▶ **WHAT THE TASK REQUIRES**: Output each entry in full so that the result matches the data exactly.

[[ DATA SUPPLIED, beginning ]]

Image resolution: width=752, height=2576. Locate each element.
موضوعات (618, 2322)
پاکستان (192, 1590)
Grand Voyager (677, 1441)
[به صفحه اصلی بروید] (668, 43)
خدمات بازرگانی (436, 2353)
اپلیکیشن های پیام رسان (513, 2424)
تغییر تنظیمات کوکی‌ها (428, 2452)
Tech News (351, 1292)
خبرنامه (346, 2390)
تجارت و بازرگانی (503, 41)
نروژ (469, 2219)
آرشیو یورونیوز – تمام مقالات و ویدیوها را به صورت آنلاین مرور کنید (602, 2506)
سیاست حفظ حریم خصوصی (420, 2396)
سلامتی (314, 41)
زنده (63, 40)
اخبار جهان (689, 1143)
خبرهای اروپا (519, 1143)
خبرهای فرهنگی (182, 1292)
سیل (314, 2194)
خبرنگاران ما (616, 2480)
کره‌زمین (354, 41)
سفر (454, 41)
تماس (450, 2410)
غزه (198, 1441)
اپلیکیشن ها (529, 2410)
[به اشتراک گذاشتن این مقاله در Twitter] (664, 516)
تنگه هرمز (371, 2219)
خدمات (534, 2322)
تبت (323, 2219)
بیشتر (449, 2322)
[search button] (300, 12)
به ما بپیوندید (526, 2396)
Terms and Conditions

[[ DATA SUPPLIED, end ]]

▶ **SOLUTION TO THE PROBLEM**:
Image resolution: width=752, height=2576. Locate each element.
موضوعات (618, 2322)
پاکستان (192, 1590)
Grand Voyager (677, 1441)
[به صفحه اصلی بروید] (668, 43)
خدمات بازرگانی (436, 2353)
اپلیکیشن های پیام رسان (513, 2424)
تغییر تنظیمات کوکی‌ها (428, 2452)
Tech News (351, 1292)
خبرنامه (346, 2390)
تجارت و بازرگانی (503, 41)
نروژ (469, 2219)
آرشیو یورونیوز – تمام مقالات و ویدیوها را به صورت آنلاین مرور کنید (602, 2506)
سیاست حفظ حریم خصوصی (420, 2396)
سلامتی (314, 41)
زنده (63, 40)
اخبار جهان (689, 1143)
خبرهای اروپا (519, 1143)
خبرهای فرهنگی (182, 1292)
سیل (314, 2194)
خبرنگاران ما (616, 2480)
کره‌زمین (354, 41)
سفر (454, 41)
تماس (450, 2410)
غزه (198, 1441)
اپلیکیشن ها (529, 2410)
[به اشتراک گذاشتن این مقاله در Twitter] (664, 516)
تنگه هرمز (371, 2219)
خدمات (534, 2322)
تبت (323, 2219)
بیشتر (449, 2322)
[search button] (300, 12)
به ما بپیوندید (526, 2396)
Terms and Conditions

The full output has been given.